BEGIN DATA UNDER STUDY
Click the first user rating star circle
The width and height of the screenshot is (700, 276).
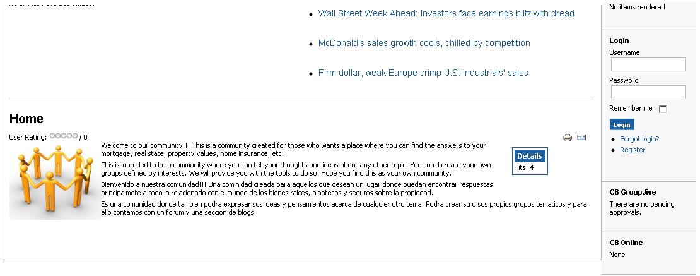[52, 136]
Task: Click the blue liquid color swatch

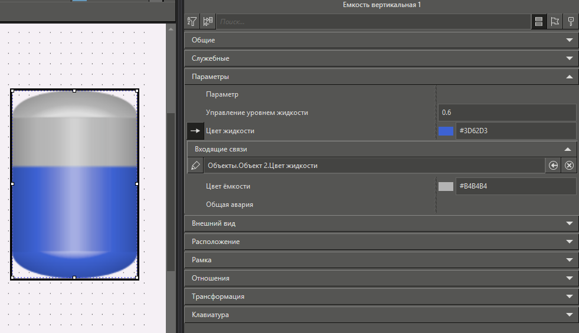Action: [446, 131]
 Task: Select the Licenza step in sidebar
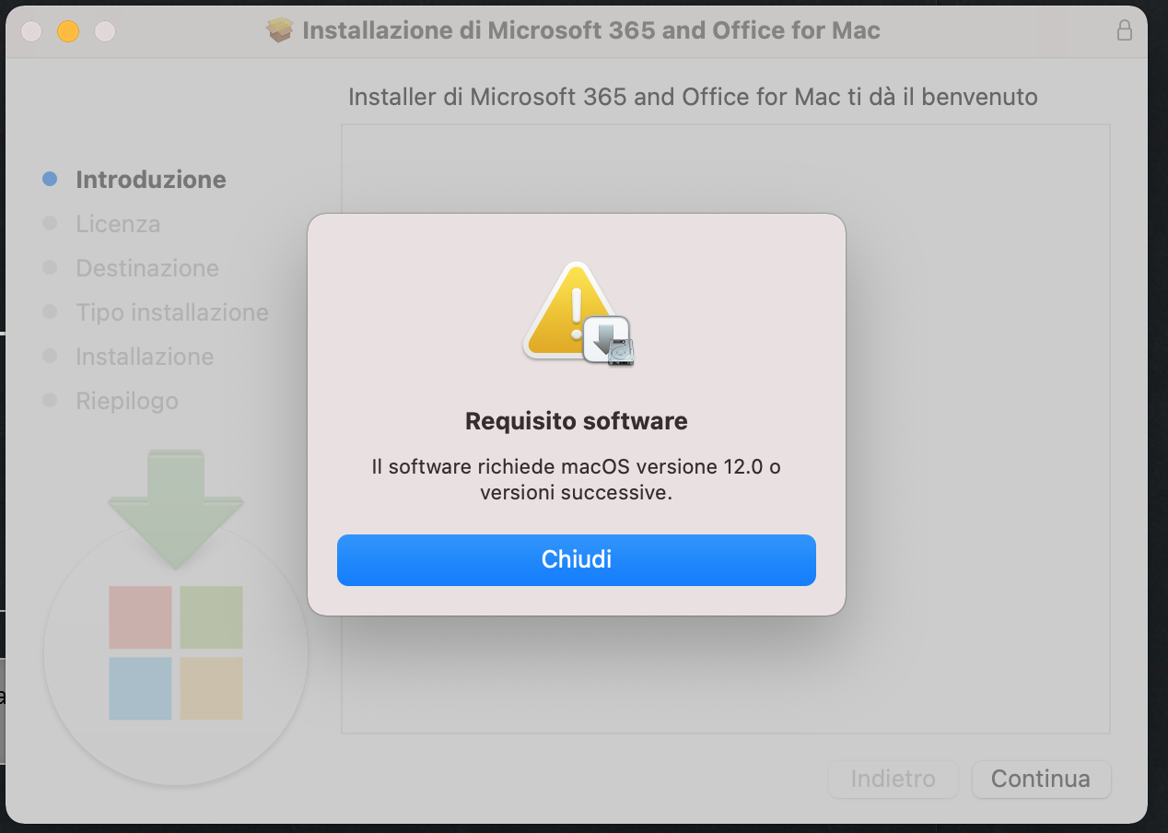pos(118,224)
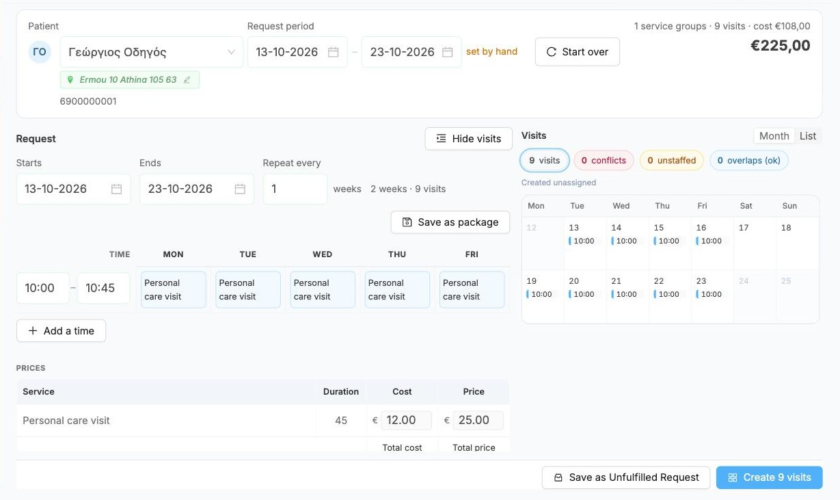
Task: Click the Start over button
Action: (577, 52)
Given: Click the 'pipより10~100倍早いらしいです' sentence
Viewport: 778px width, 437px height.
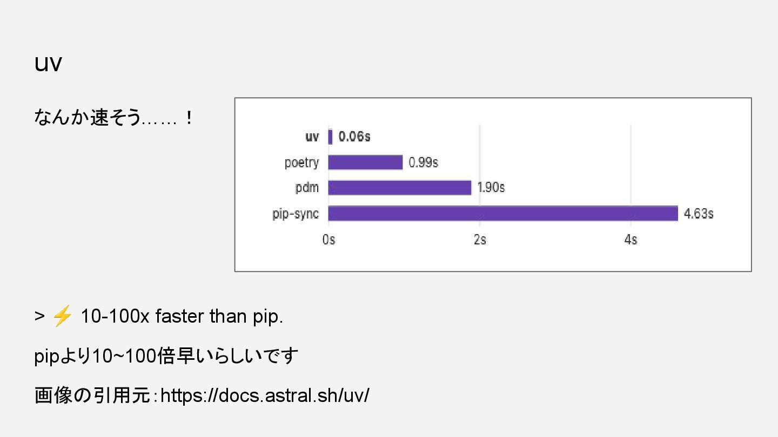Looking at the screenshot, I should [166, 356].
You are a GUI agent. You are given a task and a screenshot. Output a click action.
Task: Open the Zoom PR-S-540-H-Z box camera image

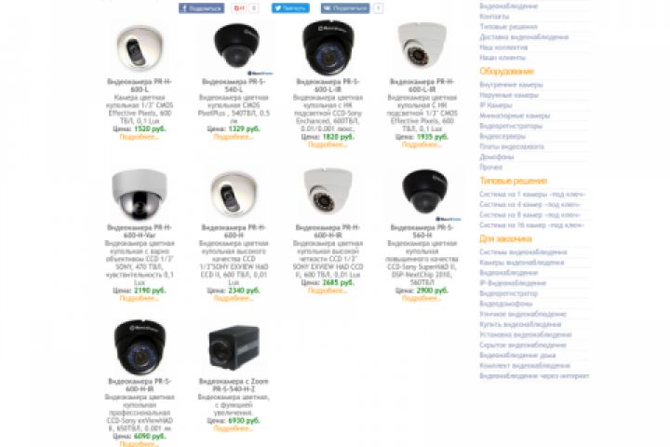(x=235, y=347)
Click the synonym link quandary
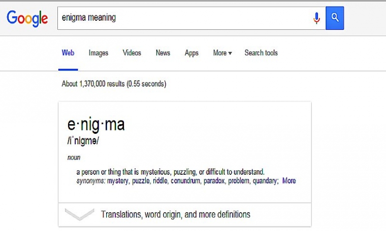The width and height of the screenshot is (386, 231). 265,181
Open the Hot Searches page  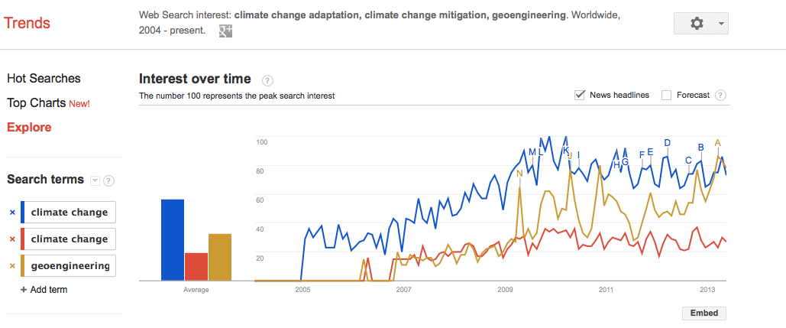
END DATA UNDER STUDY
BEGIN DATA UNDER STUDY
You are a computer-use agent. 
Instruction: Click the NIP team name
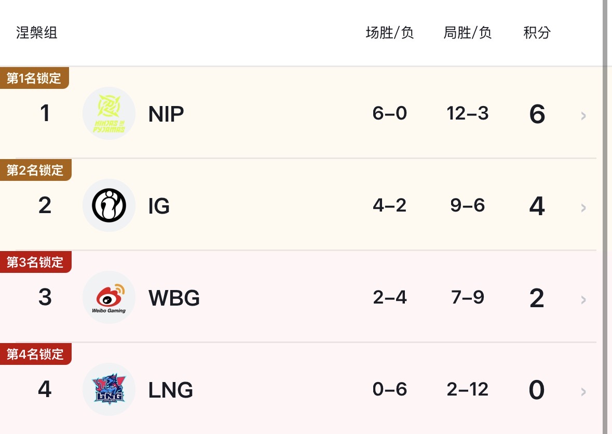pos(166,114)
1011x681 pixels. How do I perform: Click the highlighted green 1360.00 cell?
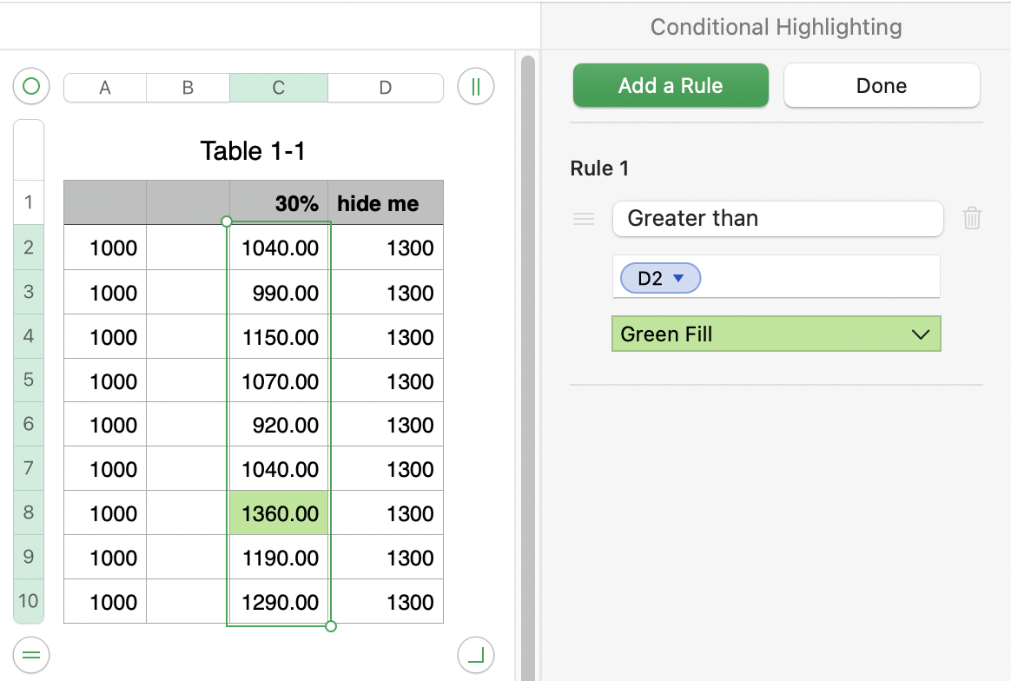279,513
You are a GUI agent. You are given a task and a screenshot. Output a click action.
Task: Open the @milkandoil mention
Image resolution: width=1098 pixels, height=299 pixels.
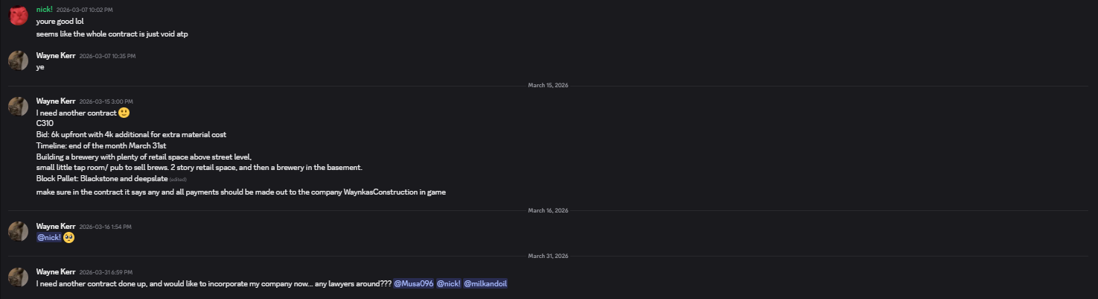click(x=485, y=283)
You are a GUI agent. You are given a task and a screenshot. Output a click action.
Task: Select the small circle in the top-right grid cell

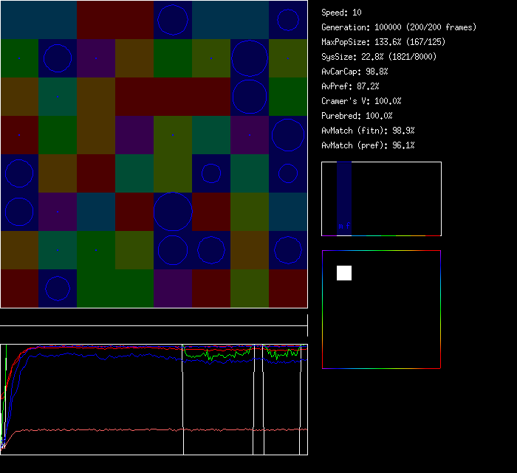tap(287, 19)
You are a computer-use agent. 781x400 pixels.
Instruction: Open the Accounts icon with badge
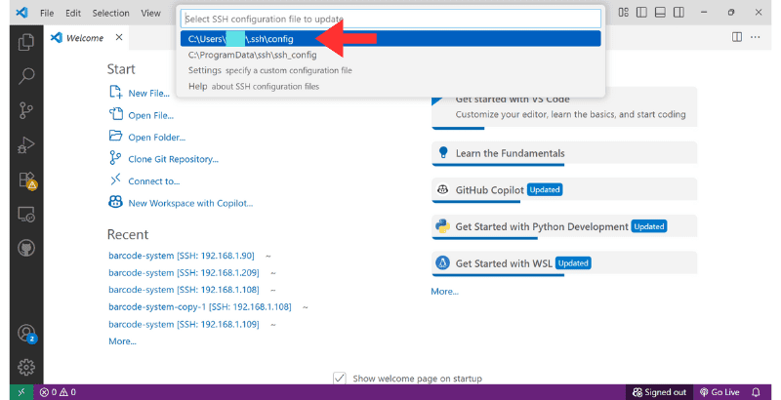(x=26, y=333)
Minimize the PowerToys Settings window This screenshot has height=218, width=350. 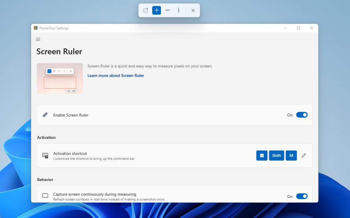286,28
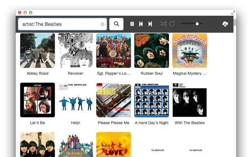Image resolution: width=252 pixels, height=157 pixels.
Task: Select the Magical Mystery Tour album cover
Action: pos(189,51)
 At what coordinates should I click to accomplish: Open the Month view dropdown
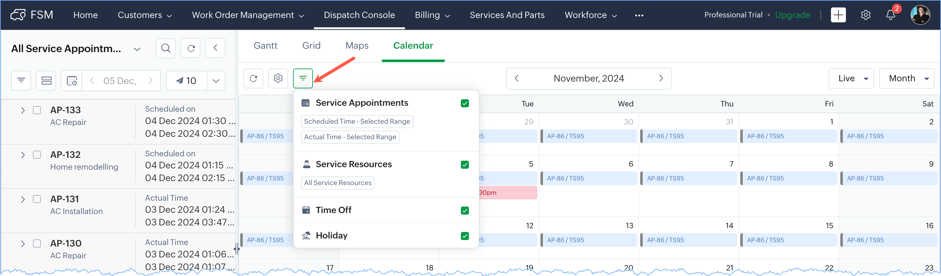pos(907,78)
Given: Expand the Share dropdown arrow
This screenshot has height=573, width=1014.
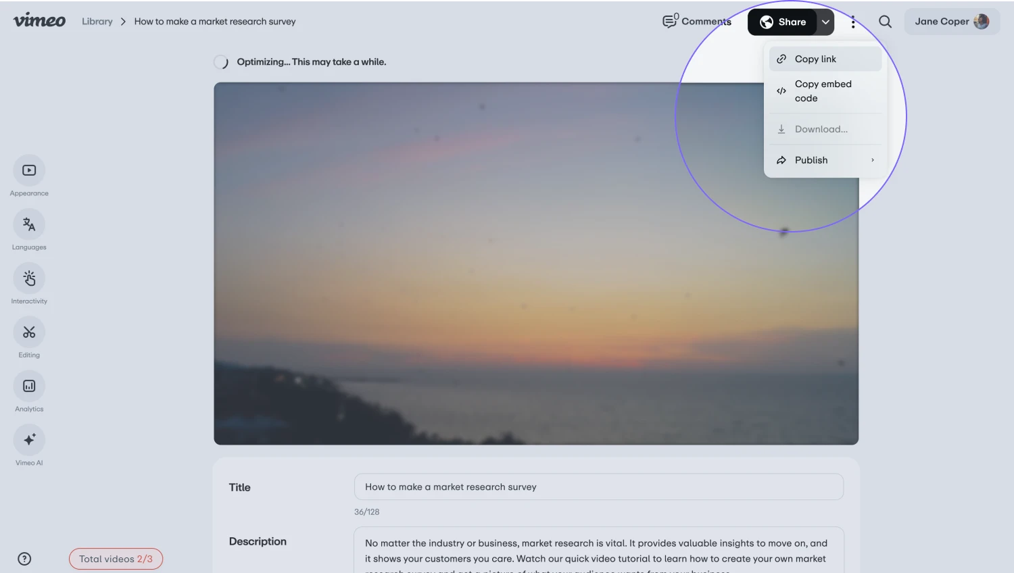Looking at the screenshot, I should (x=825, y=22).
END DATA UNDER STUDY
Working from the data above, repeat exactly, and only, the lines that begin at the line containing "Click the first user rating star circle" and stop after the line containing "Open the Hot Searches page"; pictures are not copied.

_EXERCISE RESPONSE_
Click the first user rating star circle
The width and height of the screenshot is (700, 276).
[52, 136]
Task: Click the blue liquid color swatch

Action: [446, 131]
 Task: Select the Licenza step in sidebar
pos(118,224)
Task: Click the Start over button
Action: (577, 52)
Given: Click the 'pipより10~100倍早いらしいです' sentence
Viewport: 778px width, 437px height.
Looking at the screenshot, I should [166, 356].
You are a GUI agent. You are given a task and a screenshot. Output a click action.
Task: Open the Zoom PR-S-540-H-Z box camera image

(x=235, y=347)
Click the synonym link quandary
The width and height of the screenshot is (386, 231). 265,181
Open the Hot Searches page  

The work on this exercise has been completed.